START EXERCISE DATA

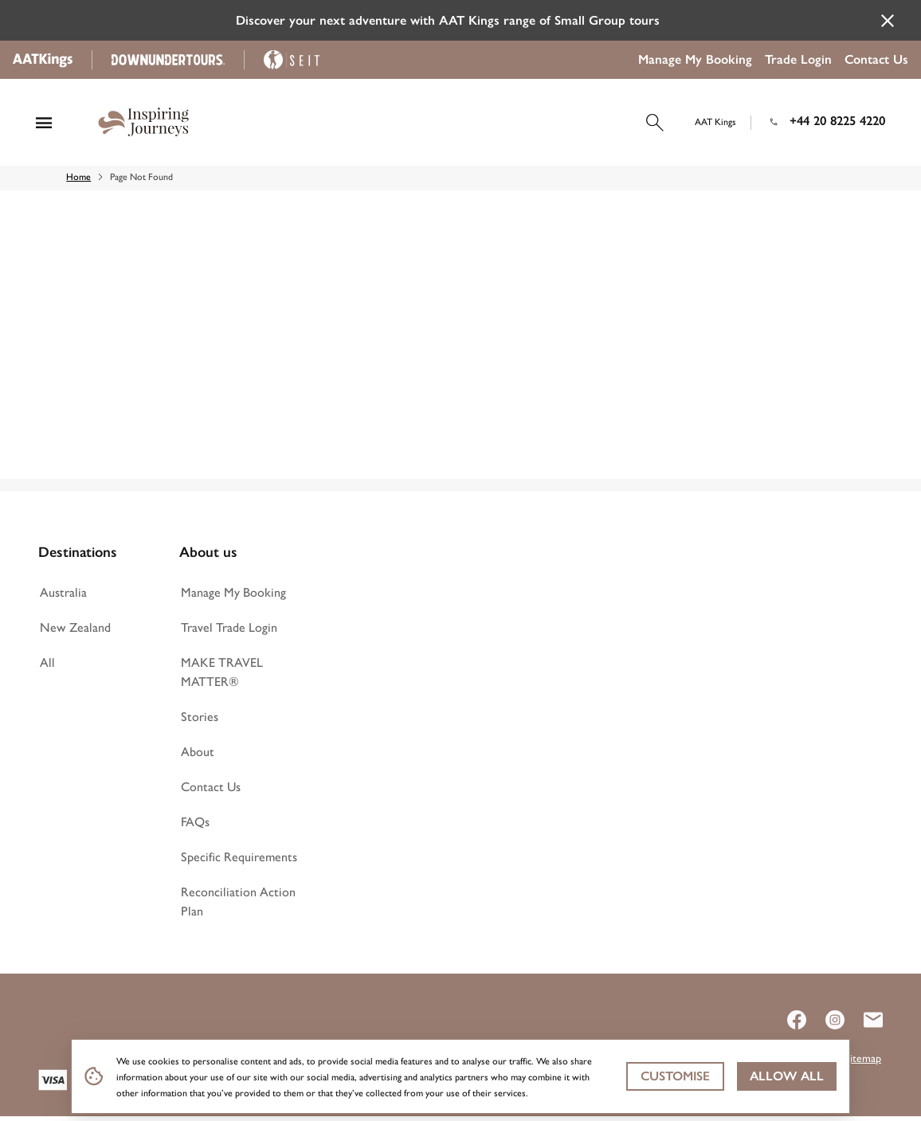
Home (85, 181)
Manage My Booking (695, 59)
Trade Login (798, 59)
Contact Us (876, 59)
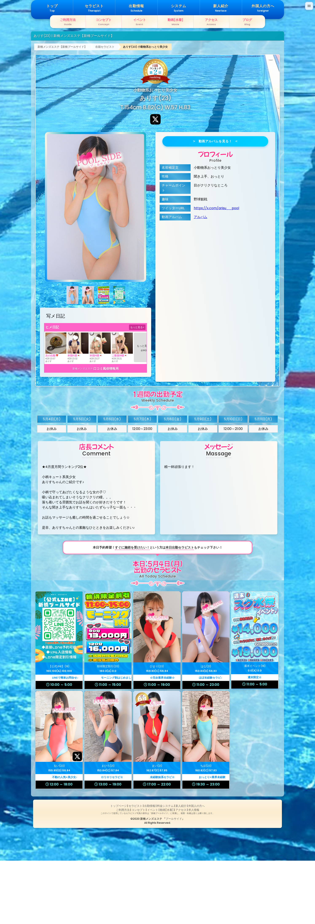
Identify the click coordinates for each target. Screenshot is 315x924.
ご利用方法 (123, 873)
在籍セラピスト (104, 110)
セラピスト (135, 869)
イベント (152, 873)
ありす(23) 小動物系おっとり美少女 (145, 110)
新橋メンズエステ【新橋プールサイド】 (62, 110)
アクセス (180, 873)
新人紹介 (180, 869)
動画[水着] (167, 873)
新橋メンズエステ (83, 432)
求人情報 (193, 873)
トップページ (118, 869)
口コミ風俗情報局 (106, 432)
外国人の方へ (196, 869)
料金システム (165, 869)
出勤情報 (149, 869)
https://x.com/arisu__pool (216, 271)
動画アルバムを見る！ (215, 204)
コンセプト (138, 873)
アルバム (200, 280)
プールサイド (174, 882)
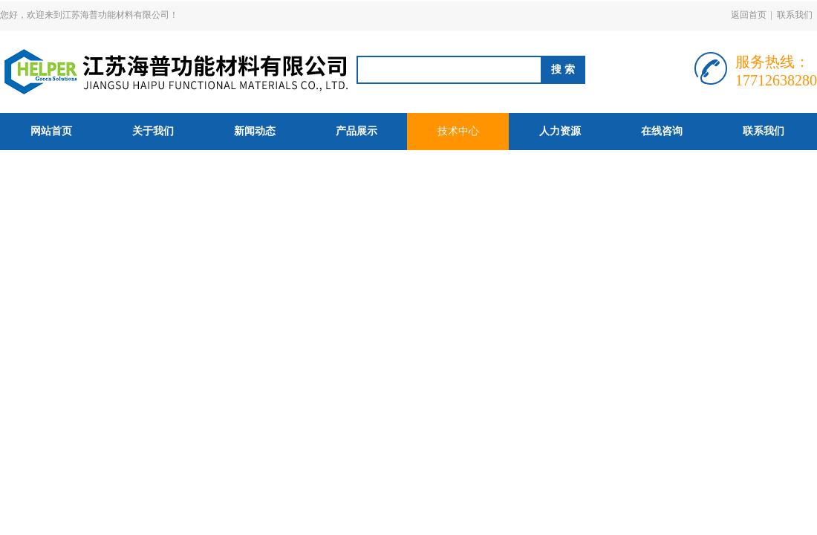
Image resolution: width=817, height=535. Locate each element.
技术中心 (458, 131)
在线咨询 (662, 131)
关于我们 (153, 131)
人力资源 (560, 131)
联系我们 (795, 15)
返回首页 (748, 15)
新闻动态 (255, 131)
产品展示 (356, 131)
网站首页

END EXERCISE DATA

* **INSTRUCTIONS TO FOLLOW**:
Rename "Contact Us" to "Get in Touch" throughout the material and give all its lines again with everything else left unchanged. Leave the pictures out.

* **RESPONSE TO THIS TASK**:
Home (85, 181)
Manage My Booking (695, 59)
Trade Login (798, 59)
Get in Touch (876, 59)
Identify the click coordinates for each target. Screenshot is 315x924.
ご利用方法 (123, 873)
在籍セラピスト (104, 110)
セラピスト (135, 869)
イベント (152, 873)
ありす(23) 小動物系おっとり美少女 (145, 110)
新橋メンズエステ【新橋プールサイド】 (62, 110)
アクセス (180, 873)
新人紹介 (180, 869)
動画[水着] (167, 873)
新橋メンズエステ (83, 432)
求人情報 (193, 873)
トップページ (118, 869)
口コミ風俗情報局 (106, 432)
外国人の方へ (196, 869)
料金システム (165, 869)
出勤情報 (149, 869)
https://x.com/arisu__pool (216, 271)
動画アルバムを見る！ (215, 204)
コンセプト (138, 873)
アルバム (200, 280)
プールサイド (174, 882)
Image resolution: width=817, height=535. Locate each element.
技术中心 (458, 131)
在线咨询 (662, 131)
关于我们 (153, 131)
人力资源 (560, 131)
联系我们 (795, 15)
返回首页 (748, 15)
新闻动态 (255, 131)
产品展示 (356, 131)
网站首页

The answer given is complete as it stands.